START Study text
Southeast Iowa drought has farmers concerned

Corn suffers in the drought conditions across southeast Iowa. (Chris Arbino/KTVO)

The lack of rain in southeast Iowa this summer has become a major concern for farmers.

Cities like Bloomfield and Ottumwa have recorded just under 2 inches of rain for June and July.

That puts the area about 8 inches below average for this time of the year, creating severe drought conditions for the region.

The Iowa State University Extension and Outreach has held meetings around the area recently to help farmers address some of the issues they are facing due to the lack of rain.

Farmers from around Davis county brought their crops in Tuesday afternoon. Many of the crops are showing signs of disease and stunted growth, all related to the severe drought in southeastern Iowa.

The meetings Tuesday afternoon touched on what farmers should be looking for.

Most farmers, however, conceded that 2017 will not be a good year for corn.

Don Tharp, a farmer who lives just south of Bloomfield, said the drought is similar to 2012.
END Study text
> [What this exercise asks]:
(1) In the southeast Iowa drought article, about how far below average is the area's rainfall for this time of year?
(2) Please carry on the article about the southeast Iowa drought from the point where it stops.
The lines that come next have nothing to do with any of this.
START Entries provided
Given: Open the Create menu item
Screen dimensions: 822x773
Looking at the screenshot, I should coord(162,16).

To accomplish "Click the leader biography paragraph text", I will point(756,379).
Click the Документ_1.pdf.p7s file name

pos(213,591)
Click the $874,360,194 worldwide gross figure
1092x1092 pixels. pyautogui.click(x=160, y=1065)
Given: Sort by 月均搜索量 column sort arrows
END Entries provided
> [Task-by-task outputs]:
(1) About 8 inches below average.

(2)
"It was that way in '12. We just got some rains in August and had a little beans in, we didn't have any corn," Tharp told KTVO.

Tharp told us that he's expecting a 75% reduction in corn harvested this year.

But farmers like Bob Lawson aren't overly concerned about any long term trends. Many accept that it's just part of the climate in Iowa.

"Every four to five years we have a dry weather pattern. Last year we were wet, we were dry early and then it rained, timely, and we had the best crops we've ever raised around here. So we are capable of doing that, just not this year," Lawson said.

Farmers who were unable to attend today still have an opportunity to attend meetings held tomorrow in Wayne and Mahaska counties.